**Material to process**
——————
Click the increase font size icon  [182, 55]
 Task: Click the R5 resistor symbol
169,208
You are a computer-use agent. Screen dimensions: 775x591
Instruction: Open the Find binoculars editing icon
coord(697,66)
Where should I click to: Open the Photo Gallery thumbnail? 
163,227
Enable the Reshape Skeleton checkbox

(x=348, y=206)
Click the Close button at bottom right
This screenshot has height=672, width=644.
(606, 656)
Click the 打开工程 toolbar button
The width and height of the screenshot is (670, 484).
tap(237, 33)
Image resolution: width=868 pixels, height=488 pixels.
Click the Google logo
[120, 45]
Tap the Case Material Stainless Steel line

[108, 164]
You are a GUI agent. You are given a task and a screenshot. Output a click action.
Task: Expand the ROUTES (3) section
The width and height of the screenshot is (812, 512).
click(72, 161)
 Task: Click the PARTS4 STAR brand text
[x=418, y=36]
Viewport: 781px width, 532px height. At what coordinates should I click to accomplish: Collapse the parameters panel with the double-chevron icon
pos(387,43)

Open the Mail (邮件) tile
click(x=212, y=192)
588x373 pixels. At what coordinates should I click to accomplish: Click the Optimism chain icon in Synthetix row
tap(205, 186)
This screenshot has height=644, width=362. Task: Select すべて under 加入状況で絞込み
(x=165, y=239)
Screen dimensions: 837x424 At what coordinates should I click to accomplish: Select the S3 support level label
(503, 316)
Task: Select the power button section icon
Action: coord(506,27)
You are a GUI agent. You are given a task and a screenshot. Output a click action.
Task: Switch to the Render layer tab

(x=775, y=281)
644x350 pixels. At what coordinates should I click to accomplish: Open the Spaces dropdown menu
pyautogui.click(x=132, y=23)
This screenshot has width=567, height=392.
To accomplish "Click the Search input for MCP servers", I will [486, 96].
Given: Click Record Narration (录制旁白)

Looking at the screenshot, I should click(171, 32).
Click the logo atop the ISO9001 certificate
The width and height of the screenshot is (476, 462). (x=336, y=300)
——————
**What needs to be done**
In the records above, find the line containing "Tap the Case Material Stainless Steel line" and print it and every later line exactly, through the last one.

**Output below**
Tap the Case Material Stainless Steel line

[108, 164]
You are a GUI agent. You are given a task and a screenshot. Output a click action.
Task: Expand the ROUTES (3) section
The width and height of the screenshot is (812, 512).
click(72, 161)
 Task: Click the PARTS4 STAR brand text
[x=418, y=36]
Viewport: 781px width, 532px height. At what coordinates should I click to accomplish: Collapse the parameters panel with the double-chevron icon
pos(387,43)

Open the Mail (邮件) tile
click(x=212, y=192)
588x373 pixels. At what coordinates should I click to accomplish: Click the Optimism chain icon in Synthetix row
tap(205, 186)
This screenshot has height=644, width=362. Task: Select すべて under 加入状況で絞込み
(x=165, y=239)
Screen dimensions: 837x424 At what coordinates should I click to accomplish: Select the S3 support level label
(503, 316)
Task: Select the power button section icon
Action: coord(506,27)
You are a GUI agent. You are given a task and a screenshot. Output a click action.
Task: Switch to the Render layer tab

(x=775, y=281)
644x350 pixels. At what coordinates should I click to accomplish: Open the Spaces dropdown menu
pyautogui.click(x=132, y=23)
This screenshot has width=567, height=392.
To accomplish "Click the Search input for MCP servers", I will [486, 96].
Given: Click Record Narration (录制旁白)

Looking at the screenshot, I should click(171, 32).
Click the logo atop the ISO9001 certificate
The width and height of the screenshot is (476, 462). (x=336, y=300)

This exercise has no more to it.